Osmanlı döneminin en önemli sağlık merkezlerinden biri olan Amasya Bimarhanesi, 700 yıl önce uygulanan müzikle ve su sesiyle tedavi yöntemleriyle adeta zamanın ötesinde bir şifa anlayışını ortaya koyuyor. Bu tarihi darüşşifa, ruhsal ve fiziksel rahatsızlıkların iyileştirilmesinde su sesi ve musikinin sakinleştirici gücünü kullanan ilk merkezlerden biri olarak kabul ediliyor. 2011 yılında restore edilerek Tıp ve Cerrahi Tarihi Müzesi'ne dönüştürülen bimarhane, günümüzde hem tarihi atmosferi hem de şifa dolu hikayesiyle ziyaretçilerini büyülüyor. İşte tarihi hastanenin sırları…
SABUNCUOĞLU ŞEREFEDDİN KİMDİR?
1385 yılında Amasya'da doğan Sabuncuoğlu Şerefeddin, Türk tıp tarihinin en önemli cerrah ve hekimlerinden biridir. Yaklaşık 20 yıl hekimlik yapan Sabuncuoğlu, özellikle cerrahi alanında öncü çalışmalar yürütmüş, yeni hekimler yetiştirmiş ve kalıcı eserler bırakmıştır. Anatomi, nöroloji, farmakoloji ve panzehir üzerine önemli araştırmalar yapmış; 1468 yılında vefat etmiştir.
HAYATI VE ESERLERİ
Hekim bir aileden gelen Sabuncuoğlu, genç yaşta hekimliğe adım atmış ve 30'lu yaşlarında cerrahiye yönelmiştir. Hem cerrahi hem de ilaç biliminde dönemin önde gelen isimlerinden biri olmuştur. Tıp alanında dünya çapında yankı uyandıran üç önemli eseri vardır:
🔹Kitabü'l Cerrahiyyeti'l İlhaniyye: 300'e yakın resimli anlatımıyla cerrahi teknikleri detaylandıran ilk Türkçe cerrahi kitabıdır.
🔹Akrabadin Tercümesi: Dönemin ilaç yapımı, kullanımı ve yan etkilerini anlatan farmakoloji eseri.
🔹Mücerrebname: İlaç, zehir ve panzehir deneyimlerini aktardığı, Türk tıp tarihinde ilk Türkçe deneysel tıp kitabı kabul edilen eseridir.

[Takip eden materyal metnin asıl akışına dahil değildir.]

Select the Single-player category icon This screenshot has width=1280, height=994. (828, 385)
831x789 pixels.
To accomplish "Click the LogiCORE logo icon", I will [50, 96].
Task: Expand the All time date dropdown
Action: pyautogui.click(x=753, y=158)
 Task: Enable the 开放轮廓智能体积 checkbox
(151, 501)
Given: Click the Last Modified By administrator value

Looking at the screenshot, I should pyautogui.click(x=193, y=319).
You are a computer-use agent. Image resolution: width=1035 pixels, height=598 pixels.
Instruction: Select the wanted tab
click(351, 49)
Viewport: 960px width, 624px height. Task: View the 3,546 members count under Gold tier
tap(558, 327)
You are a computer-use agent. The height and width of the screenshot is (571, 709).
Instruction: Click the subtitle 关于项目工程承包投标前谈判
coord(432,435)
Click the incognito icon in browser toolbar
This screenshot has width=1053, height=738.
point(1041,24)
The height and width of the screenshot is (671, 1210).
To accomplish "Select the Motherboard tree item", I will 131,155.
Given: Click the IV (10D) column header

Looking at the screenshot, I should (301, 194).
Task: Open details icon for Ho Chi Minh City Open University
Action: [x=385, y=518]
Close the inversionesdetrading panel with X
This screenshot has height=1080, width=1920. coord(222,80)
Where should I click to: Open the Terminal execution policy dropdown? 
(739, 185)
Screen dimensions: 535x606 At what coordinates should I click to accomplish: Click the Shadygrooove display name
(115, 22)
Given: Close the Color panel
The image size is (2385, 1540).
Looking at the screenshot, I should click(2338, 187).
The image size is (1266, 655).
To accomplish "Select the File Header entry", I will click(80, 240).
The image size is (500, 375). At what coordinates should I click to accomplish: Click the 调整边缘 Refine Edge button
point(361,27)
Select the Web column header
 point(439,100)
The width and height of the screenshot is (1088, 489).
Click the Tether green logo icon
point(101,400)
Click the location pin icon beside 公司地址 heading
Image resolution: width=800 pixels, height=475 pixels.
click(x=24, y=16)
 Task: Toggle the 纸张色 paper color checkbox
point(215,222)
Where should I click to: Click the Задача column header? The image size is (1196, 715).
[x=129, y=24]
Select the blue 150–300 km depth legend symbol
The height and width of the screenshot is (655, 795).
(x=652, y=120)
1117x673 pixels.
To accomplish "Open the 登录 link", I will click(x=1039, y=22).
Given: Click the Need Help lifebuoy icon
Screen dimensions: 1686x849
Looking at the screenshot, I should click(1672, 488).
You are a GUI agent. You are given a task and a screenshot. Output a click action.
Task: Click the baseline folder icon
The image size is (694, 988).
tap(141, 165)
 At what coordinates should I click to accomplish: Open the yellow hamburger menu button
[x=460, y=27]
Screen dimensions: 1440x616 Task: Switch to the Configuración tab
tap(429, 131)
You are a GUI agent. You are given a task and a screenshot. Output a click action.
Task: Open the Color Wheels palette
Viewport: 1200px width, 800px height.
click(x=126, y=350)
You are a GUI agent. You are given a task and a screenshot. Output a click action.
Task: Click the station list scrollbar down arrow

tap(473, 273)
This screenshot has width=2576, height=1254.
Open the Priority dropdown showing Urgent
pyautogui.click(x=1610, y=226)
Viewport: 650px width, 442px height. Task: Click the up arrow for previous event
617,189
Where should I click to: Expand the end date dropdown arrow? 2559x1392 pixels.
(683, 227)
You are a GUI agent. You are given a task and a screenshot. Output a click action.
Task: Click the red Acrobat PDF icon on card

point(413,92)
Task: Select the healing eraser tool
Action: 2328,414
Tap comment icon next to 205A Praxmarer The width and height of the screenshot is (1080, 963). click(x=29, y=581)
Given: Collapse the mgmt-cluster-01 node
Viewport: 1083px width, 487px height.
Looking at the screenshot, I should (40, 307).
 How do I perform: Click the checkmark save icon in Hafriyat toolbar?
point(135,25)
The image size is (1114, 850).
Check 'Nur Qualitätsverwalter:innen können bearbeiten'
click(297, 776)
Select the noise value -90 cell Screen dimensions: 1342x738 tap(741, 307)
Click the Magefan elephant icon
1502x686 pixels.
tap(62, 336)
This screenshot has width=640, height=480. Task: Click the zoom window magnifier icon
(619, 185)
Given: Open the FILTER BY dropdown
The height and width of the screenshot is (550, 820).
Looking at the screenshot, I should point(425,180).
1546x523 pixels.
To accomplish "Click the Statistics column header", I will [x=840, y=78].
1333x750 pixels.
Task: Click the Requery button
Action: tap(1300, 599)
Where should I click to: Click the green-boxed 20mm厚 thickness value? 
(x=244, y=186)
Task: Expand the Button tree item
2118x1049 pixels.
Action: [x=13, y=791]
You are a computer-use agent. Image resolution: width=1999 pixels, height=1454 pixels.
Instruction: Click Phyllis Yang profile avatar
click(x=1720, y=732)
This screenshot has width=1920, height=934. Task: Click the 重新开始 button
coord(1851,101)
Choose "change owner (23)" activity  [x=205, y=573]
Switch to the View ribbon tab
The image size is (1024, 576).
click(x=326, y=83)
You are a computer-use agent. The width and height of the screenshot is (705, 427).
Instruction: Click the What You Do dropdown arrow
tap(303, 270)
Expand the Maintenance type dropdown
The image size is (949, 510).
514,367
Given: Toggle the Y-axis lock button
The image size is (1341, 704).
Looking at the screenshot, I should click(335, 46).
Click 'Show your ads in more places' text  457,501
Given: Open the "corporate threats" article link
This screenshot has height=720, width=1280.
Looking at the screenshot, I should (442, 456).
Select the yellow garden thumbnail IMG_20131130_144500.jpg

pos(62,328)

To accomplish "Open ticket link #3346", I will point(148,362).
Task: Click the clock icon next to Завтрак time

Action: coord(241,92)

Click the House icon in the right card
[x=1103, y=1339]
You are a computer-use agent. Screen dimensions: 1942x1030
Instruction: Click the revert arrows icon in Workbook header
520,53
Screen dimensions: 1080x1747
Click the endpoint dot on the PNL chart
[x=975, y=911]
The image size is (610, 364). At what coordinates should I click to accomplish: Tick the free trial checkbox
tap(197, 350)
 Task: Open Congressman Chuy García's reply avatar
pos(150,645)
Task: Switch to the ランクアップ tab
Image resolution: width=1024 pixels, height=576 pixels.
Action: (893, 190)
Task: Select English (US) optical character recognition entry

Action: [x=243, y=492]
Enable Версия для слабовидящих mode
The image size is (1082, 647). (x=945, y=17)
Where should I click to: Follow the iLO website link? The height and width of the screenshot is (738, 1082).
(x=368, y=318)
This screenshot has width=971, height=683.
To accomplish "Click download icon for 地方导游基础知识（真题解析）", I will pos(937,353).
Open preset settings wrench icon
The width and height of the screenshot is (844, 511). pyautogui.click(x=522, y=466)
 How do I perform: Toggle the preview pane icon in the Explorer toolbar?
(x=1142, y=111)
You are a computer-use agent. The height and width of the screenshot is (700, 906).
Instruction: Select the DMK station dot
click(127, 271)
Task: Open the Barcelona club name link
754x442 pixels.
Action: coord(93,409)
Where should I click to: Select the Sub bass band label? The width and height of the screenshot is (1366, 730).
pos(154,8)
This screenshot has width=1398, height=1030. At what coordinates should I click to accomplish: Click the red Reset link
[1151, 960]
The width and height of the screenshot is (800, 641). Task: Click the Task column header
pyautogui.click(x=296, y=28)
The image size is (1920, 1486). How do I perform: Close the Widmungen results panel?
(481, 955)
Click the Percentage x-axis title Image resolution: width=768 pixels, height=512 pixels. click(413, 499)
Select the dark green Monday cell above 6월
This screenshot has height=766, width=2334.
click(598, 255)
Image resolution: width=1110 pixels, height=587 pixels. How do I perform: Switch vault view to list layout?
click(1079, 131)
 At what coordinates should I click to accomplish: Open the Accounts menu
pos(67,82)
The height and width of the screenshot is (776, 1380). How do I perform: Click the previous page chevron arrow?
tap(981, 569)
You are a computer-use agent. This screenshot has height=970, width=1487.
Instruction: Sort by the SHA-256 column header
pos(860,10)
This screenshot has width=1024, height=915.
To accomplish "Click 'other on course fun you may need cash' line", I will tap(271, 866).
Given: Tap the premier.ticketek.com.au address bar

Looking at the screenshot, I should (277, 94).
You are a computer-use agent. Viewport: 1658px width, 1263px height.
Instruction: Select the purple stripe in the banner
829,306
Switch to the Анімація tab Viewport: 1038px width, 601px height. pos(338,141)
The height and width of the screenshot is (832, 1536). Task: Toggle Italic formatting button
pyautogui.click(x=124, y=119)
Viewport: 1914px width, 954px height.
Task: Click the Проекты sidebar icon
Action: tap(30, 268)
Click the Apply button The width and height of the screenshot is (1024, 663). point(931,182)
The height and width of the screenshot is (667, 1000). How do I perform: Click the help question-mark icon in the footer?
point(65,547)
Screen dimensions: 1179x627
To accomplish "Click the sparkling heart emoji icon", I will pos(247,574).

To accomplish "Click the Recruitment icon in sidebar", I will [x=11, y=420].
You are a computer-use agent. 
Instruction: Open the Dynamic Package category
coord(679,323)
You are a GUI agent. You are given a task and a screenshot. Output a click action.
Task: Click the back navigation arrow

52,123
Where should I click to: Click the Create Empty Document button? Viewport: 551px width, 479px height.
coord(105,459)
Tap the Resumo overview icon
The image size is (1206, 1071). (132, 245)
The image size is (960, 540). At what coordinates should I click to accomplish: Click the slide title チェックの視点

700 YILLIK MUSİKİ VE SU SESİYLE HASTALARI İYİLEŞTİREN TARİHİ HASTANE
Günümüze ulaşabilen tek İlhanlı eseri olan bu yapı, 1308-1309 yıllarında İlhanlı Hükümdarı Sultan Mehmet Olcaytu ile eşi Uduz Hatun adına Anber Bin Abdullah tarafından inşa ettirilmiştir. Osmanlı ve Selçuklu tıp tarihine ışık tutan bu bimarhane, hem mimarisi hem de tarihi değeriyle öne çıkar.
MİMARİ ÖZELLİKLERİ
Yapının ön cephesi, Anadolu Selçuklu sanatının özgün örneklerini sergiler. Geometrik yaprak motifli, mukarnaslı sütun başlıkları ve ters dönmüş Türk üçgenlerinden oluşan sütun tasarımları, Selçuklu mimarisinde ilk kez bu yapıda cephe kenarlarında uygulanmıştır. Tamamen kesme taşlardan örülen bina, köşelerinde silindir şeklinde destek yapılarıyla dikkat çeker.